Environmental contaminants, ranging from persistent organic pollutants (POPs) to emerging chemicals of concern, continue to pose escalating risks to human health and ecosystems. Yet our capacity to evaluate their toxic potential remains constrained by fragmented and siloed testing systems. Traditional toxicology still relies heavily on animal models such as mice and zebrafish, as well as some in vitro assays such as two-dimensional (2D) cell cultures. These approaches, while historically foundational, often fail to recapitulate the complexity of human biology and therefore provide limited predictive value. (1) Meanwhile, regulatory momentum is shifting. The European Union has reaffirmed its commitment to reducing animal testing, and the U.S. Environmental Protection Agency (EPA) has begun phasing out mammalian testing for chemical safety evaluations. (2,3) These policy shifts, therefore, highlight the urgent need for integrated, human-relevant, and mechanistically informative models in toxicology.

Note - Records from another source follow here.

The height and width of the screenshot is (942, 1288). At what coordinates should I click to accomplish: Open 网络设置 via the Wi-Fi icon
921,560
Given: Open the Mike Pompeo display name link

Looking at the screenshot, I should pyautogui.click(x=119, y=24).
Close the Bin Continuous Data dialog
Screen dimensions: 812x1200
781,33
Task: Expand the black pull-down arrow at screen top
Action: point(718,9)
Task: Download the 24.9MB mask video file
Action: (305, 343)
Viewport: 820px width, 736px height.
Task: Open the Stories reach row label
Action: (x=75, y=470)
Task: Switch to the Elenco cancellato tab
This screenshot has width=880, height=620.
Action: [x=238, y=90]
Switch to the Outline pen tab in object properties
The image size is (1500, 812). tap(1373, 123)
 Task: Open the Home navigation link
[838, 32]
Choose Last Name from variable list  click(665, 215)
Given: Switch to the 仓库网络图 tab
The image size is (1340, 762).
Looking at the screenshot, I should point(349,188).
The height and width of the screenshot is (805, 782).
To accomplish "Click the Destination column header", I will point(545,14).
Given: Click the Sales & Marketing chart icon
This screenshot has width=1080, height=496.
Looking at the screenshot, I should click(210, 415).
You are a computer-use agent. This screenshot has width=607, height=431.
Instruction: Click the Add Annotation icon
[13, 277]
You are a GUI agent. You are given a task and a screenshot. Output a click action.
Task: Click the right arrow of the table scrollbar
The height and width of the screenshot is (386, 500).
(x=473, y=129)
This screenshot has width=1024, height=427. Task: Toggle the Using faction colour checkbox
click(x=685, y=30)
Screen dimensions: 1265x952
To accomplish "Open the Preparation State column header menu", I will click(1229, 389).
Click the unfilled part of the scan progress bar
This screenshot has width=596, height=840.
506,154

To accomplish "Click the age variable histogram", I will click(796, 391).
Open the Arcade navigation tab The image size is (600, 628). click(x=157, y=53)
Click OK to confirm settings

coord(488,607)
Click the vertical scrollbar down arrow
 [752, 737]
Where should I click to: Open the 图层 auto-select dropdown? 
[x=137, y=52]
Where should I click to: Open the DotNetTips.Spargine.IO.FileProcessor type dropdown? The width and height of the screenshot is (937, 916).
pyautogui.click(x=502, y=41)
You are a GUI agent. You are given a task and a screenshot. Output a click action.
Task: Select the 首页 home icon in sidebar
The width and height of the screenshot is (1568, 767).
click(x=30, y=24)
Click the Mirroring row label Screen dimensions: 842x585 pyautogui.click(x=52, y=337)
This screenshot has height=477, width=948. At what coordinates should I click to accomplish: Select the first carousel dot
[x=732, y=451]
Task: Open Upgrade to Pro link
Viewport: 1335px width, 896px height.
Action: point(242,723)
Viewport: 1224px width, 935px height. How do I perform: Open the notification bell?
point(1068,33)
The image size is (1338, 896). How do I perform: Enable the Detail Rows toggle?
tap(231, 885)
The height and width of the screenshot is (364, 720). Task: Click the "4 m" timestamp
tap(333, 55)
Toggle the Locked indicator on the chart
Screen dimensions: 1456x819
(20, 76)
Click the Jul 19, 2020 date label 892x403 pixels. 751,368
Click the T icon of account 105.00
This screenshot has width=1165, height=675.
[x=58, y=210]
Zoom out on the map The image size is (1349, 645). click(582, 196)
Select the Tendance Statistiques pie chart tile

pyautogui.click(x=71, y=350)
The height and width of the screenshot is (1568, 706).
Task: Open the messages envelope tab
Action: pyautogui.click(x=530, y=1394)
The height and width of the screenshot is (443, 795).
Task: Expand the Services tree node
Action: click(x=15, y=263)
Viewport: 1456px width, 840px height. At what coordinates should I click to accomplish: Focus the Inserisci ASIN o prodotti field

Innovative three-dimensional (3D) culture systems, including organoids, spheroids, and matrix-embedded cultures, represent an important step beyond conventional cell systems by better simulating the architecture and physiology of human tissues. (4) Among these, organoids have emerged as a transformative technology in both biomedical and environmental research. (5) Derived from pluripotent stem cells (PSCs), adult stem cells (ASCs), or primary patient samples, organoids self-organize into 3D structures that preserve organ-specific architecture, cellular heterogeneity, and functional activity. (6,7) Importantly, the cellular origin of an organoid fundamentally influences its toxicological relevance. PSC-derived organoids, generated from embryonic stem cells or induced pluripotent stem cells, (8) are especially powerful for modeling early developmental processes, lineage specification, and organogenesis. These features make them particularly suited for the studies of developmental and life-course toxicity. (9,10) However, PSC-based organoids often exhibit immature, fetal-like phenotypes, incompletely developed xenobiotic metabolism and transporter functions, and limited preservation of donor-specific epigenetic states. (11) As a result, their ability to model chronic, low-dose, or age-dependent exposures remains constrained. In contrast, ASC-derived organoids more faithfully preserve tissue-specific differentiation programs, mature metabolic capacity, donor-associated epigenetic and transcriptional landscapes, and currently represent the most widely adopted platforms in translational toxicology and disease modeling. (12) These attributes make ASC-derived organoids well suited for toxicological questions centered on adult organ function, including gastrointestinal, hepatic, renal, and endocrine responses to sustained exposures...

Figure 1. Timeline of organoid generation and their comparative functional advantages. (A) Schematic representation of the generation timeline for different types of organoids. (B) Comparison of 2D cell cultures, organoids, and animal models in environmental toxicology applications.

Figure 2. Organoid applications bridge mechanistic, causal, and personalized insights in environmental toxicology. Organoids recapitulate tissue architecture and cellular interactions, enabling mechanistic studies of differentiation and developmental toxicity inaccessible in 2D cultures or animal models. Under controlled exposures, they link molecular perturbations to tissue- and organ-level outcomes, supporting causal inference and facilitating personalized assessments of susceptibility to environmental pollutants.

Figure 3. Emerging next-generation strategies in organoid-based environmental toxicology. Three complementary approaches are highlighted: Interconnected and vascularized organoid systems that integrate multiple organ types, vascularization, and cocultures with immune or microbial components to better recapitulate human physiology and interorgan interactions; Integration with single-cell omics analyses enables high-resolution mapping of pollutant-induced perturbations across diverse cell populations, pathways, and regulatory networks; and high-throughput organoid platforms, integrating automated imaging and AI-driven analytics for scalable screening, mechanistic discovery, and predictive toxicology.